Adding several entries in FAQ (#18)

jchiquet · mathurinm · gdurif · web-flow · commit f716ff39ec78 · 2023-06-22T17:20:21.000+02:00
* advances in faq * archiving post describing obsolete submission process * updating post for gh-page activation * post for other languages * reproductibility + lon-running code * reproductibility + lon-running code * split questions in FAQ, partially fixing #1 * Update _posts/2023-03-24-others-languages.md * Update _posts/2023-03-24-what-reproducibility.md * Update _posts/2023-06-21-data.md * add comments about other data repositories --------- Co-authored-by: mathurinm <mathurinm@users.noreply.github.com> Co-authored-by: gdurif <gd.dev@libertymail.net>
diff --git a/_config.yml b/_config.yml
@@ -238,8 +238,7 @@ jekyll-archives:
     tag: '/blog/tag/:name/'
     category: '/blog/category/:name/'
 
-display_tags: ['formatting', 'reproducibility', 'data', 'code'] # this tags will be dispalyed on the front page of your blog
-
+display_tags: ['formatting', 'reproducibility', 'data', 'code'] # this tags will be displayed on the front page of your blog
 # -----------------------------------------------------------------------------
 # Jekyll Scholar
 # -----------------------------------------------------------------------------
diff --git a/_pages/submit.md b/_pages/submit.md
@@ -70,10 +70,6 @@ if you are attached to Jupyter book or do not prefer to use Quarto, you are of c
 
 </div>
 
-## Data and large files
-
-If your submission materials contain files larger than 50MB, **especially data files**, they won’t fit on a git repository as is. For this reason, we encourage you to put your data or any materials you deem necessary on an external “open data” centered repository hub such a [Zenodo](https://zenodo.org/) or [OSF](https://osf.io/).
-
 ## Submit your work
 
 Once your are happy with your notebook AND the continuous integration (Github action or Gitlab CI) is successful, you must submit your PDF with [OpenReview, our platform for peer-reviewing](https://openreview.net/group?id=Computo).

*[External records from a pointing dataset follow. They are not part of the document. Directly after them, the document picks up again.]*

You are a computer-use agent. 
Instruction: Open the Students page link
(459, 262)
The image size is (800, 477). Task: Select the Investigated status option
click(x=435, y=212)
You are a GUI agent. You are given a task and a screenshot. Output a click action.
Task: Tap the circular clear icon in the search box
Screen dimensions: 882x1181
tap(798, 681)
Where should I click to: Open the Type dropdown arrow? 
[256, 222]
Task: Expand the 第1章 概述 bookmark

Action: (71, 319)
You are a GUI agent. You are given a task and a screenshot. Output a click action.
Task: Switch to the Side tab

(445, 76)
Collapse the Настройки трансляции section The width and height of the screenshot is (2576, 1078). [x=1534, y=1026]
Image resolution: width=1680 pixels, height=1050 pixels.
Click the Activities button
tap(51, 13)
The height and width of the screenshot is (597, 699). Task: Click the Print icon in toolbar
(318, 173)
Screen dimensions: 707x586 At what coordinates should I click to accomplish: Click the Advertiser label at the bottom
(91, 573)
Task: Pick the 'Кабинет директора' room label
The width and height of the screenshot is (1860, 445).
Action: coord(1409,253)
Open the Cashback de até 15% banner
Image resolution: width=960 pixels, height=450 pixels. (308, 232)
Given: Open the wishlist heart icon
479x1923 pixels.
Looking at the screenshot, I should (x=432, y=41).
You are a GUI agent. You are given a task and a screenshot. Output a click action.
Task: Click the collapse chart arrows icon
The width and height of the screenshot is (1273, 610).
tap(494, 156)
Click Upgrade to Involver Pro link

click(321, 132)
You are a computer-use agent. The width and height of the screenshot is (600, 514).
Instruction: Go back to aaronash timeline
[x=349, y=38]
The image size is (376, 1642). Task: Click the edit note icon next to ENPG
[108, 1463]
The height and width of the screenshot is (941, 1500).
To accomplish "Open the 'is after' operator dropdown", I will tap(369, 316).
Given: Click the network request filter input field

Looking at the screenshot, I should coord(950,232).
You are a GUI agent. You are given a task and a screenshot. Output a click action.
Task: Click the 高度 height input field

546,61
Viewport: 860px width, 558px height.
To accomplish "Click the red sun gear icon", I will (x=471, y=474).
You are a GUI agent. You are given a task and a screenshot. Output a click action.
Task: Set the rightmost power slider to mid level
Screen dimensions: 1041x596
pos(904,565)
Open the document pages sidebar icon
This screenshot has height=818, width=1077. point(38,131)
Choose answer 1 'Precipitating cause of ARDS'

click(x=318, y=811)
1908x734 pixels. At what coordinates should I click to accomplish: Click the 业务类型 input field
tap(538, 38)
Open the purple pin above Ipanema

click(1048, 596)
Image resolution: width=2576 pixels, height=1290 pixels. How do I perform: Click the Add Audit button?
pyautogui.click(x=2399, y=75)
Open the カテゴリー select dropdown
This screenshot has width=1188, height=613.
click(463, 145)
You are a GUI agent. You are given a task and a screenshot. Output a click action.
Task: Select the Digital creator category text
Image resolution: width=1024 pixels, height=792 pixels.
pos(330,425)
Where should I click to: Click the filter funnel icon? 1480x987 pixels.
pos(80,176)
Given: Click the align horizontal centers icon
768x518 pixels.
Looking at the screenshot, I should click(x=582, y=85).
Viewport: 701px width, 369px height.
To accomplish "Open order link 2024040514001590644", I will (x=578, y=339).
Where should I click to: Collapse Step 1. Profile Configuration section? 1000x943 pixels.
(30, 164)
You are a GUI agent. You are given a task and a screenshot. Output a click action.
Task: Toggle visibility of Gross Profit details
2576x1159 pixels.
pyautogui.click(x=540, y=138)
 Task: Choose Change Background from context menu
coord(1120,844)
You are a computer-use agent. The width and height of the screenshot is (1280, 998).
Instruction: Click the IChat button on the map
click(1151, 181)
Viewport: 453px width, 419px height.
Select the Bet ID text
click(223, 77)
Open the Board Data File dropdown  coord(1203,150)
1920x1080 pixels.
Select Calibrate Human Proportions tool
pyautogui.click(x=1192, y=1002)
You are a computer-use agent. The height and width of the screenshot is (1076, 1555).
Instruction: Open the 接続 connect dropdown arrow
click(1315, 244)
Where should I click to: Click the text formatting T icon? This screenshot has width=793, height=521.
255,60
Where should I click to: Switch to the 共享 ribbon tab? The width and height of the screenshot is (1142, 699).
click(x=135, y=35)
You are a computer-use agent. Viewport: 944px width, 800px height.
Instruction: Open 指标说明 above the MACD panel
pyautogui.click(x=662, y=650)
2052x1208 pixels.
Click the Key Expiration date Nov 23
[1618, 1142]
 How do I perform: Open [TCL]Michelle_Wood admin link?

diff --git a/_posts/2021-04-23-submission-process.md b/_posts/2021-04-23-submission-process.md
@@ -1,7 +1,7 @@
 ---
 layout: post
 title:  How does Computo work?
-date: 2021-04-23 00:00:00
+date: 3021-04-23 00:00:00
 description: Diagrams that describe the submission process
 ---
 
diff --git a/_posts/2023-03-17-HTML-to-website.md b/_posts/2023-03-17-HTML-to-website.md
@@ -15,8 +15,6 @@ We review here the full process for more clarity.
 
 If you used one of our template repository, the build action (in `.github/workflows/build.yml`) should look like this:
 
-
-
 {% highlight yaml linenos %}
 name: build
 
diff --git a/_posts/2023-03-24-gitlab-integration.md b/_posts/2023-03-24-gitlab-integration.md
@@ -0,0 +1,10 @@
+---
+layout: post
+title: 'I use gitlab instead of github: what should I do?'
+date: 2030-03-24 00:00:00
+tags: reproducibility
+description: Discuss integration of Computo's contribution in Gitlab instances
+---
+
+_Under Construction_
+
diff --git a/_posts/2023-03-24-others-languages.md b/_posts/2023-03-24-others-languages.md
@@ -0,0 +1,15 @@
+---
+layout: post
+title: 'I use a different language than Python, R or Julia: would Computo accept my contributions?'
+date: 2023-03-24 00:00:00
+tags: [reproducibility, code]
+description: Describe how to handle other languages than R, Julia or Python
+---
+
+In principle, we are open to any kind of language.
+
+In practice, we need to integrate reproducible and compilable code into our quarto template. Natively, we support, `R`, `Python` and `Julia` and provide dedicated templates. For others, if the language is supported by a Jupyter kernel ([there are kernels for many languages](https://gist.github.com/chronitis/682c4e0d9f663e85e3d87e97cd7d1624), [quarto allows code execution](https://quarto.org/docs/computations/execution-options.html#engine-binding).
+
+When writing your contribution though, keep in mind that some languages are not designed for interactivity and that there will be a formatting effort to support your point in your manuscript (which could be as expensive as interfacing this code with Python or R via `pybind11`, `Rcpp` or equivalent). It's your choice.
+
+From our side, we will do our best for the technical aspects to help with the integration of any language, but the editorial board and reviewers will also do the work to make sure the contribution is within the bounds scientifically and in the spirit of reproducibility.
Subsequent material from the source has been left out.